Monday, May 17, 2010

Making Monday Worse: Sucking Up Oil Edition


Good news everyone! Remember that damaged drilling operation that is now constantly leaking oil into the Gulf of Mexico? The one where no one knows how much oil is being leaked? Yeah, well, problem solved, sort of, according to British Petroleum. But not really, since the tube that is now attached to the leak is a “stopgap measure” at best. Since the leak started, it's become increasingly clear that there wasn't really a plan for this scenario, and all sorts of increasingly absurd-sounding solutions have been publicly mulled over. Can we put a dome over the leak? Fuck, guess not! Can we use disgusting logs of hair (pictured above) to soak up the oil? What about hay? Hey, let's ask the general public for ideas! (My favorite: “Is setting the spill on fire an option?”)

You don't have to be a hemp-wearing environmentalist to think that this whole “Extracting poisonous chemicals from the ground” thing is overrated. But unless you want to go back to the pre-combustion engine days when everyone was churning butter, killing whales to get lamp oil, and worrying about the massive amounts of horse feces clogging city streets, there really isn't a way to stop drilling for oil. A bunch of you just said, “Wind power!” but that's not an option yet, as right-wing asshole Robert Bryce points out.
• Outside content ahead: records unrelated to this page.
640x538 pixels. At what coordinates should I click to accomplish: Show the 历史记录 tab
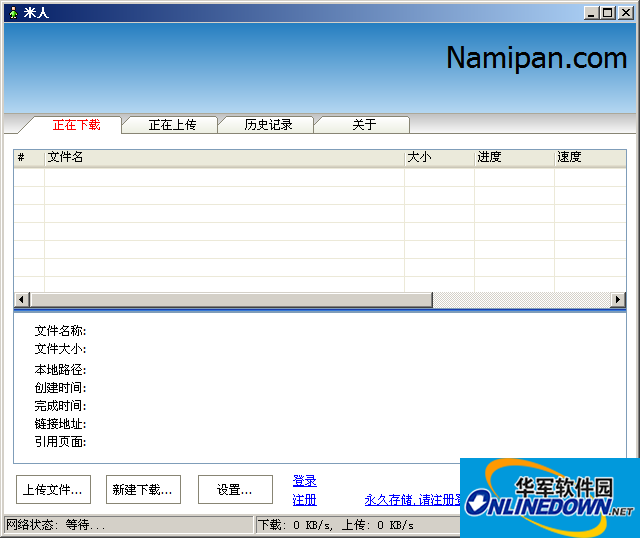click(268, 125)
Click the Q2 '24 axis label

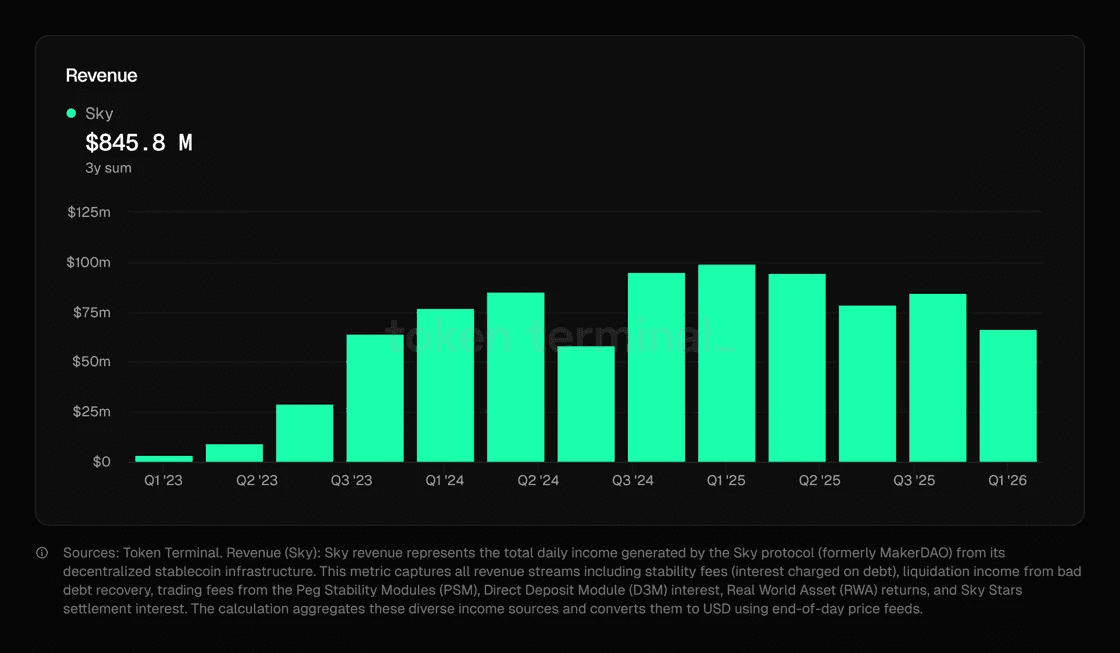[539, 481]
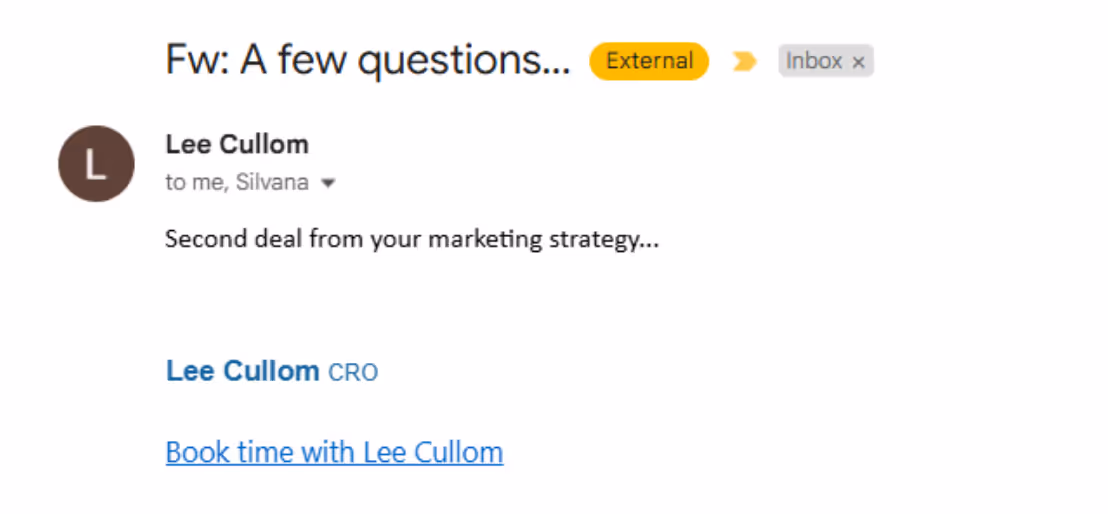Click the letter L inside the avatar
Viewport: 1108px width, 514px height.
95,164
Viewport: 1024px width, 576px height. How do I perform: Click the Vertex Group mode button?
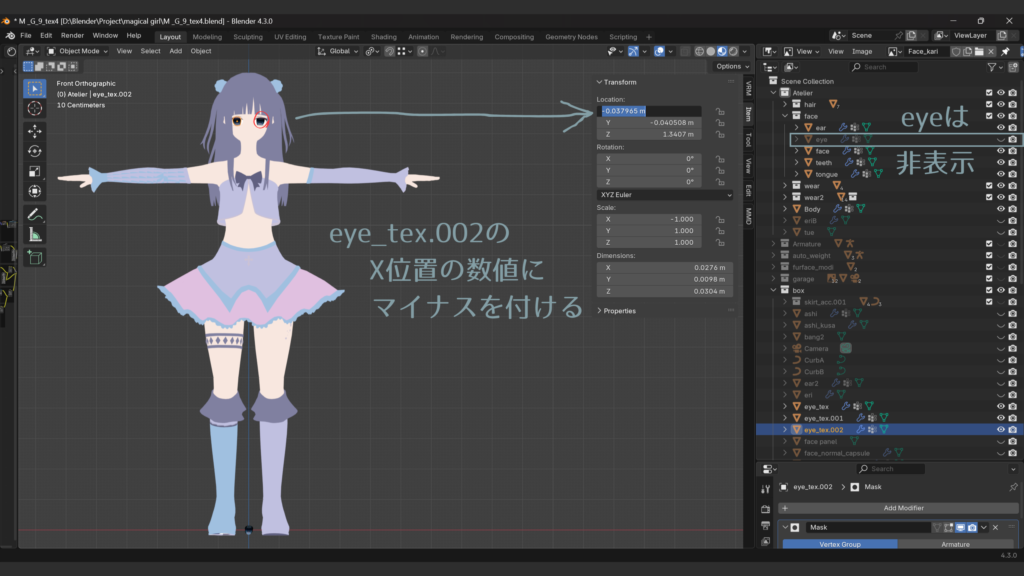pos(839,545)
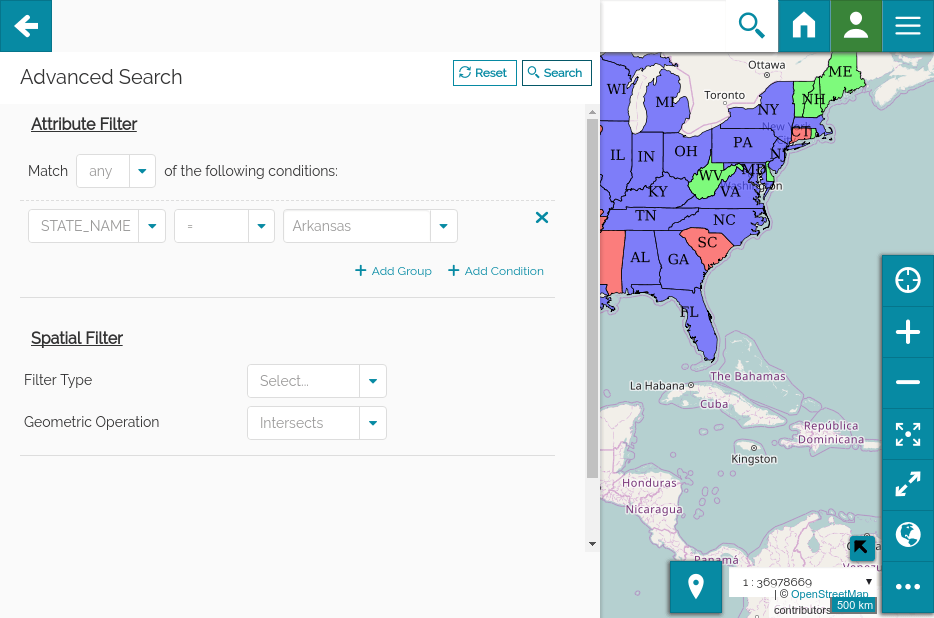Click the back arrow button
The height and width of the screenshot is (618, 934).
tap(26, 26)
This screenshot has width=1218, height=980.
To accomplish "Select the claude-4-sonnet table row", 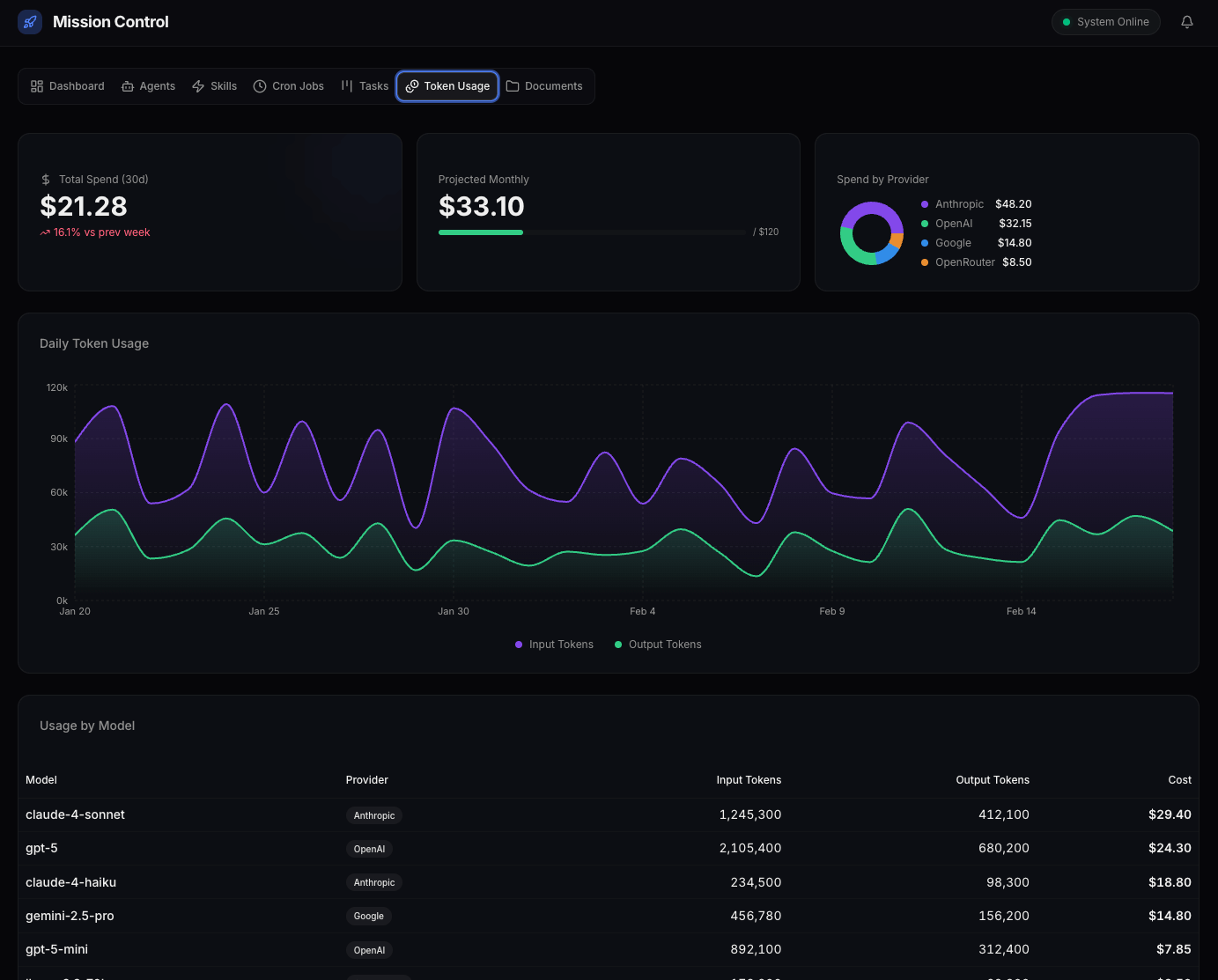I will click(608, 815).
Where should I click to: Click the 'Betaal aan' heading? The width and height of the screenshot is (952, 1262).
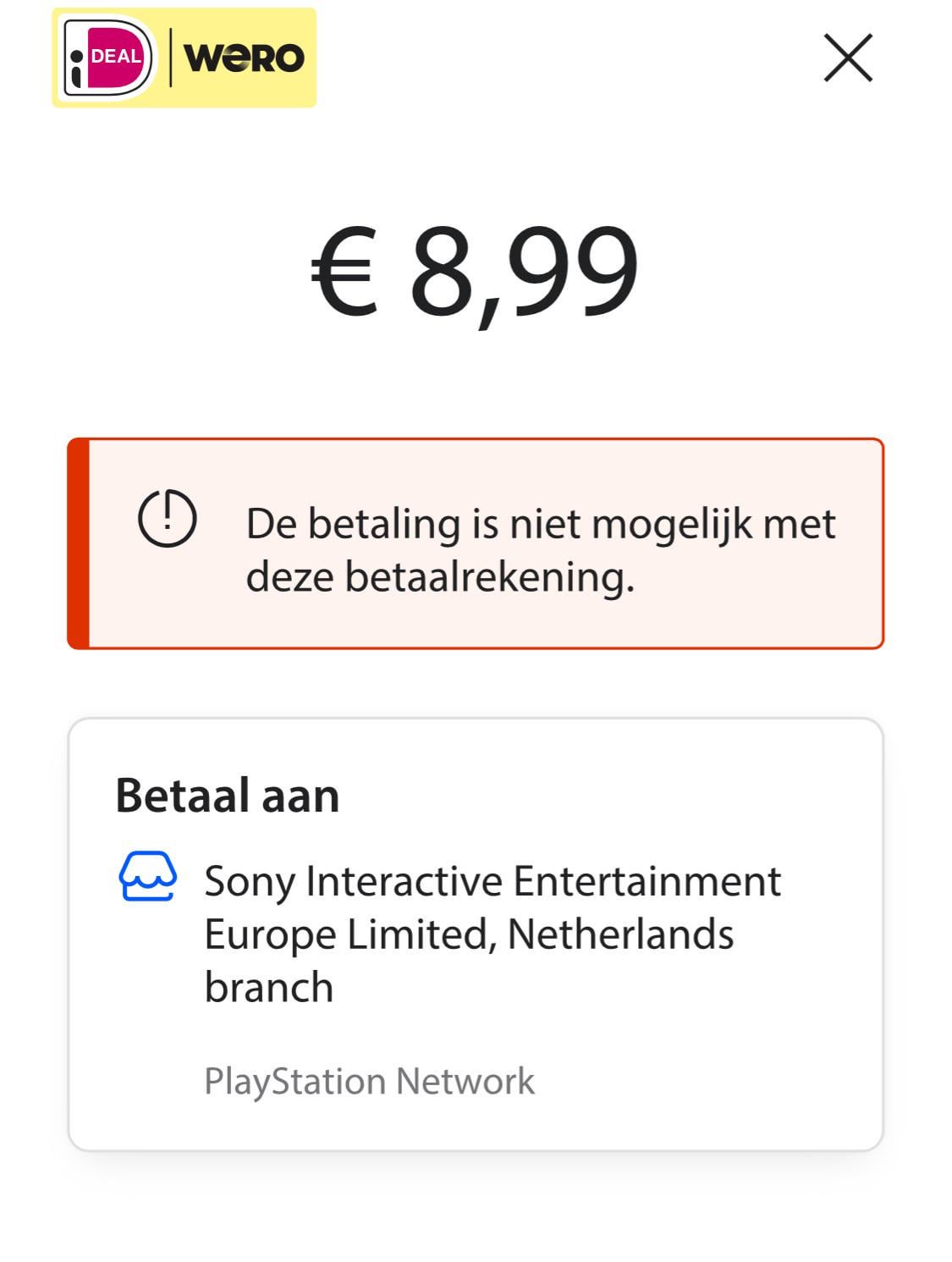coord(227,796)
Denmark, which is one of the “greener” countries in the world, gets 15 percent or so of its electricity from wind, but it also engages in a ton of offshore drilling, so much so that it actually exports oil. (Left-wing asshole Matt Wasson notes that CO2 emissions have been reduced in Denmark, but doesn't mention Denmark's drilling and coal importing.) And if one of the most wind-power-reliant countries in the world is getting less than 20 percent of its energy from wind, well, shit.

Update: More good news everyone! The Supreme Court decided (barely) that we shouldn't send teenagers to prison for life if they haven't killed anyone. I for one did not know the US was doing that. Are we still pretending that prison is a place to rehabilitate criminals?